*TASK REQUIREMENTS*. Beneath this instruction is a block of data; output from it exactly the lines that run from the one containing "This screenshot has height=400, width=640." through the one containing "Open the read", inclusive.

*DATASET RECORDS*.
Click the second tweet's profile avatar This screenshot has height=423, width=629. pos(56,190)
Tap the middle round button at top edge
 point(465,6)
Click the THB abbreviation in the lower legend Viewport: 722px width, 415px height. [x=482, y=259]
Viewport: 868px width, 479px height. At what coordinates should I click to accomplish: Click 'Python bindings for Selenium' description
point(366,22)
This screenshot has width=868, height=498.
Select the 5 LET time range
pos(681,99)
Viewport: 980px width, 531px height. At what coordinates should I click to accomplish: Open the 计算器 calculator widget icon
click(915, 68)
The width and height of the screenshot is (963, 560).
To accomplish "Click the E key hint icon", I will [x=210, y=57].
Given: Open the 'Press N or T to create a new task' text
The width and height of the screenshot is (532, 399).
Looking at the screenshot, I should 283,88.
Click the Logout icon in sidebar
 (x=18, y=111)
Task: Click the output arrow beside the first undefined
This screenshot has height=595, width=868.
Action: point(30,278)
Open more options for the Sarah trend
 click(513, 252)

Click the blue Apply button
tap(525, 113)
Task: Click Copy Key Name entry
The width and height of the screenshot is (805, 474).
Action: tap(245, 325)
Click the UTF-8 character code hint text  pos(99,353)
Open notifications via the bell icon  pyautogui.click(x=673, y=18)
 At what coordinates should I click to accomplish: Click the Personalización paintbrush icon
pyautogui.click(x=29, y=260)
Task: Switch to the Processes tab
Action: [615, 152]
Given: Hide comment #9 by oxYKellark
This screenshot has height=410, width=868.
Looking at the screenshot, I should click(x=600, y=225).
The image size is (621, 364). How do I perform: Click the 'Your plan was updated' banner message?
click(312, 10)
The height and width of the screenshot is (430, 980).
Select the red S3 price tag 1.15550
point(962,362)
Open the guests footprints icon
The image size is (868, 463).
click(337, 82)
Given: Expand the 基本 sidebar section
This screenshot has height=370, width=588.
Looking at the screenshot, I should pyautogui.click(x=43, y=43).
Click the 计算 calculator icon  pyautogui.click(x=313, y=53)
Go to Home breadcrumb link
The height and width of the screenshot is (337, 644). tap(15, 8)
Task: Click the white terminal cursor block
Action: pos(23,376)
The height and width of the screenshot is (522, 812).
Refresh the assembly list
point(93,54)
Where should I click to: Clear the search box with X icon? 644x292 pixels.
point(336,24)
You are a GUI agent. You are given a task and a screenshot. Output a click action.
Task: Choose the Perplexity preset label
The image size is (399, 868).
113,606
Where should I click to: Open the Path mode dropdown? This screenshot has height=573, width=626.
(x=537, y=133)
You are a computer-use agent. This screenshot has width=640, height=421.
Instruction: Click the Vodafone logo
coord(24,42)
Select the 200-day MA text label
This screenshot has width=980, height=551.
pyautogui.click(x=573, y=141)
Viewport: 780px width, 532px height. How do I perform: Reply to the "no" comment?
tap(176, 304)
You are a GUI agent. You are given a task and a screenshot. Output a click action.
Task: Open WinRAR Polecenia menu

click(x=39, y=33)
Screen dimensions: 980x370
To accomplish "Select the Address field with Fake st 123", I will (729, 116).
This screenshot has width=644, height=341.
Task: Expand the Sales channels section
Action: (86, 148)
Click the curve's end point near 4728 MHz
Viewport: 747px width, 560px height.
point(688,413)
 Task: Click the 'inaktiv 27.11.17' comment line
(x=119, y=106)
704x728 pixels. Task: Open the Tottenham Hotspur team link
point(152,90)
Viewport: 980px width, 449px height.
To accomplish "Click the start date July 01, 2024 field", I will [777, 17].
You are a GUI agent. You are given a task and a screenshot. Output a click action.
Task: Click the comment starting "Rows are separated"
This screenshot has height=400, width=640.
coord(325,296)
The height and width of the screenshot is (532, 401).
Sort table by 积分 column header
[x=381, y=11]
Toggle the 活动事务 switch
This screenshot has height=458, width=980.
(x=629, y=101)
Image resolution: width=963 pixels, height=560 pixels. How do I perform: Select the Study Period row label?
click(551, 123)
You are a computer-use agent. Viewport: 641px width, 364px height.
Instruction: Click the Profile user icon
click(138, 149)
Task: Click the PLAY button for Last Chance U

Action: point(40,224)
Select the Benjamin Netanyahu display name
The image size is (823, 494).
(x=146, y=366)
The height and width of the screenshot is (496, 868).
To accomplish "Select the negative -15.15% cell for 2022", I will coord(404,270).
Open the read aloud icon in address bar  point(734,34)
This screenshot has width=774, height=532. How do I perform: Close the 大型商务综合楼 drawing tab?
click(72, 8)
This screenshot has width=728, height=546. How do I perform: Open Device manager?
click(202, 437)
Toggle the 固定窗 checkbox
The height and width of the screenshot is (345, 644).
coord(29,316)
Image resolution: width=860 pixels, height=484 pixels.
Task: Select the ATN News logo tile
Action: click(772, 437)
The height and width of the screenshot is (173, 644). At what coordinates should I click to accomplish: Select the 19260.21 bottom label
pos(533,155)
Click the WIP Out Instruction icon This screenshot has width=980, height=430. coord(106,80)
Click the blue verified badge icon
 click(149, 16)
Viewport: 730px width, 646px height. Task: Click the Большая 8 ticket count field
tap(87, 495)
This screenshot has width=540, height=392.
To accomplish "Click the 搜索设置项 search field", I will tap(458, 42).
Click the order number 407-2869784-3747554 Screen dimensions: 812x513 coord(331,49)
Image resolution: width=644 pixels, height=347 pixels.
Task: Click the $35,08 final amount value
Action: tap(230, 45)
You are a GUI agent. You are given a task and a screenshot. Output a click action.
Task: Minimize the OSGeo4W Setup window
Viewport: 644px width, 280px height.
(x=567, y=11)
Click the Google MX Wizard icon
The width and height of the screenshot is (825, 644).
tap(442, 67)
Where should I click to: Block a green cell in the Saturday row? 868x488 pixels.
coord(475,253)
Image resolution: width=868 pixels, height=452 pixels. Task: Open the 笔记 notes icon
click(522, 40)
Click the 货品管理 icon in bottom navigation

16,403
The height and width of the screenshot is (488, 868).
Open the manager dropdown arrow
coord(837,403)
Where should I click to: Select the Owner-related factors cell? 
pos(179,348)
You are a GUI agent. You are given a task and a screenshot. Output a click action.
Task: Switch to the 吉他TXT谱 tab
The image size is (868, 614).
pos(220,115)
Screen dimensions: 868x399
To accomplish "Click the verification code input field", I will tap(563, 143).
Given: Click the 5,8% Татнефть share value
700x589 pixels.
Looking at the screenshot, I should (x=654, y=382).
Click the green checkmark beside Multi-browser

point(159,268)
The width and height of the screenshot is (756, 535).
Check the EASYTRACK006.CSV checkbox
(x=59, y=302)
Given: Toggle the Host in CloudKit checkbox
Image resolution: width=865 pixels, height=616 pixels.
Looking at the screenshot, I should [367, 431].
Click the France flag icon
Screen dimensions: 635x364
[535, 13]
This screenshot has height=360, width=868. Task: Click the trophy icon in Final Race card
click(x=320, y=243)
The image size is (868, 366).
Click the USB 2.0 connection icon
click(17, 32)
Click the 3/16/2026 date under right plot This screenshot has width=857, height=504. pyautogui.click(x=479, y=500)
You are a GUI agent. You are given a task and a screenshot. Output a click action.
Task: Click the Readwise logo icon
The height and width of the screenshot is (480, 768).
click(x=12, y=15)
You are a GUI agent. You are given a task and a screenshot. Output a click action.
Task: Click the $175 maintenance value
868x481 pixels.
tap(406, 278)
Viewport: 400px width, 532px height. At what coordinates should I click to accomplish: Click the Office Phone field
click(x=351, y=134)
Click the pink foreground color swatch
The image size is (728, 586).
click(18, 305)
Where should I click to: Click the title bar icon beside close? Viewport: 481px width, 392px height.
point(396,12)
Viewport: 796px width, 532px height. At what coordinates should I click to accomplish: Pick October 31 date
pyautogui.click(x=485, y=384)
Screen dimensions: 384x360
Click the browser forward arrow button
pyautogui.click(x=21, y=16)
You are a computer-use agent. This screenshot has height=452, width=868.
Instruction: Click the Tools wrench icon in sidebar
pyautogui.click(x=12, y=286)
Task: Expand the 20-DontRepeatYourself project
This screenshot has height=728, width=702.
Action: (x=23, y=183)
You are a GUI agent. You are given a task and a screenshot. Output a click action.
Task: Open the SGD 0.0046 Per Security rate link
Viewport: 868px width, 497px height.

*EXERCISE RESULT*.
This screenshot has height=400, width=640.
coord(325,296)
The height and width of the screenshot is (532, 401).
Sort table by 积分 column header
[x=381, y=11]
Toggle the 活动事务 switch
This screenshot has height=458, width=980.
(x=629, y=101)
Image resolution: width=963 pixels, height=560 pixels. How do I perform: Select the Study Period row label?
click(551, 123)
You are a computer-use agent. Viewport: 641px width, 364px height.
Instruction: Click the Profile user icon
click(138, 149)
Task: Click the PLAY button for Last Chance U

Action: point(40,224)
Select the Benjamin Netanyahu display name
The image size is (823, 494).
(x=146, y=366)
The height and width of the screenshot is (496, 868).
To accomplish "Select the negative -15.15% cell for 2022", I will coord(404,270).
Open the read aloud icon in address bar  point(734,34)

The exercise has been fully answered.